- [Texte]:

•••

Début d’après-midi du jeudi 7 juillet à Ouagadougou. Blaise Compoaré, ancien président, rentre au pays. Retour assez discret. Chassé au pouvoir par une révolution populaire, quel rôle peut jouer l’ancien chef de l’Etat ?
Compaoré sera reçu ce vendredi au palais de Kosyam par le lieutenant-colonel Damiba, président de la transition. Il sera accompagné d’autres anciens chefs de l’État burkinabè. Cette rencontre s’inscrit dans le cadre la réconciliation nationale, indique le gouvernement.
La réconciliation nationale, pourquoi faire ?
Depuis le départ de Blaise Compaoré du pouvoir, le Burkina Faso connait une crise sécuritaire récurrente et des attaques djihadistes cycliques. Pour certains analystes, le retour de Blaise Compaoré pourrait stabiliser le pays.
« Le retour de Blaise Compaoré peut apporter la cohésion sociale et l’unité nationale, dont le pays souffre, d’abord sur le plan sécuritaire ainsi que dans d’autres domaines », explique Siaka Coulibaly, analyste politique burkinabè, à Sahutiafrica.
Selon lui, la tentative du gouvernement se fonde sur un diagnostic bien connu et partagé par les Burkinabè. « Le contexte social n’est pas serein. Cela influence donc l’économie nationale et affecte les interactions entre les citoyens. Il y a aussi plusieurs domaines qui ont besoin d’être consolidés par la réconciliation nationale », indique l’analyste.
Retour controversé
Blaise Compoaré a été condamné par contumace à perpétuité pour l’assassinat de son ami et ancien président Thomas Sankara. Son retour, aujourd’hui, au Burkina fait jaser, alors qu’il était absent durant tout son procès.

•••

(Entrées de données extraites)
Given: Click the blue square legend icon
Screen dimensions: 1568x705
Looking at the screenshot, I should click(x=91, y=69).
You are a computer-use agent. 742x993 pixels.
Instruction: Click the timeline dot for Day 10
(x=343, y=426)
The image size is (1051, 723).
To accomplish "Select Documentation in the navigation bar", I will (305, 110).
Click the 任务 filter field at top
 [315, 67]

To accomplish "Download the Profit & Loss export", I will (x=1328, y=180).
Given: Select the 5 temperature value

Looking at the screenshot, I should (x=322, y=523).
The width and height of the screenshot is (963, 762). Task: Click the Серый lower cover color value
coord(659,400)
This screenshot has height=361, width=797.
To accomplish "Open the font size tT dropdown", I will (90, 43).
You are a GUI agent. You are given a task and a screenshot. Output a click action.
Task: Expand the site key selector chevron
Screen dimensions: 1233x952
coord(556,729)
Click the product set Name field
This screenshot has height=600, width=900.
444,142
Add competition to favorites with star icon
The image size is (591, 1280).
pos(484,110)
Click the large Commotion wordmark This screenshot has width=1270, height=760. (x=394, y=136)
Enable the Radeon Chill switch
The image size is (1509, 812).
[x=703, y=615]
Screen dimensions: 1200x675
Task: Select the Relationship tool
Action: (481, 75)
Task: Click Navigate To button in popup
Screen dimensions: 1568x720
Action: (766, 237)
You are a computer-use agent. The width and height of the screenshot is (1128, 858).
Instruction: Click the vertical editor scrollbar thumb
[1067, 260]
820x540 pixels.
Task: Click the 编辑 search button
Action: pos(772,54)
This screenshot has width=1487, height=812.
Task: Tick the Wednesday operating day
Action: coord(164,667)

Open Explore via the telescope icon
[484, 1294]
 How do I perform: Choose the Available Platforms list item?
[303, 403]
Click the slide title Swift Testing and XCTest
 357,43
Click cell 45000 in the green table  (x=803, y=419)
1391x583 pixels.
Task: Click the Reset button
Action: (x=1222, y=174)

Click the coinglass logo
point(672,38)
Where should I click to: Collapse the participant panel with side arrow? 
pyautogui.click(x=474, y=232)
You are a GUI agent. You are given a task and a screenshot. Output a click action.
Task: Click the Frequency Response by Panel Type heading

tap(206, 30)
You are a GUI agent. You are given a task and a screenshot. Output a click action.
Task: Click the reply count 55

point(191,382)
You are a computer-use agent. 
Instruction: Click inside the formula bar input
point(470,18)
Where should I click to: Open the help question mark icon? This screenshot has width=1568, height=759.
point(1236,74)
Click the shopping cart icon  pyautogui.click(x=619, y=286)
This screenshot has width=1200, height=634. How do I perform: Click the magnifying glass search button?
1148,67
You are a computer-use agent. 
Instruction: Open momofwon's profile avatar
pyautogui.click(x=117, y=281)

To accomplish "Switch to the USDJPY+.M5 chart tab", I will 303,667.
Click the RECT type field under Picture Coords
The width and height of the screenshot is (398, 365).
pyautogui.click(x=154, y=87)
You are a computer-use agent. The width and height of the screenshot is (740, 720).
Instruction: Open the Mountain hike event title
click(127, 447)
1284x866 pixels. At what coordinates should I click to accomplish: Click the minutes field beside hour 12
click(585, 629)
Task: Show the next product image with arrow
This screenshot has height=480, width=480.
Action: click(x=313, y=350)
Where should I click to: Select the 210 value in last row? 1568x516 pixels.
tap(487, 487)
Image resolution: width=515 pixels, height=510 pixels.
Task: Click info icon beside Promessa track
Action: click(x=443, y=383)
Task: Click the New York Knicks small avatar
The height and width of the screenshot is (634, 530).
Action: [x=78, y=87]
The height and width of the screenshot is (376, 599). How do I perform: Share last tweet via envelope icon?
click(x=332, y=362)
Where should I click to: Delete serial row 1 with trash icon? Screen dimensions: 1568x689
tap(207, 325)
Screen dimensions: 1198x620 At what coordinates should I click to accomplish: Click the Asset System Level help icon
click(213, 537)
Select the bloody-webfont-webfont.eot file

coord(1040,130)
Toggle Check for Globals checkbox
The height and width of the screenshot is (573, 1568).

•••

- [Consignes]:
1. Recopiez le passage de l'article sur le retour de Blaise Compaoré qui commence à "La réconciliation nationale, pourquoi" et se termine à "stabiliser le pays.".
2. D'après l'article sur le retour de Blaise Compaoré, qui recevra l'ancien président au palais de Kosyam ?
Les enregistrements forment un matériau indépendant du texte.

- [Corrigé]:
1.
La réconciliation nationale, pourquoi faire ?
Depuis le départ de Blaise Compaoré du pouvoir, le Burkina Faso connait une crise sécuritaire récurrente et des attaques djihadistes cycliques. Pour certains analystes, le retour de Blaise Compaoré pourrait stabiliser le pays.

2. Le lieutenant-colonel Damiba, président de la transition.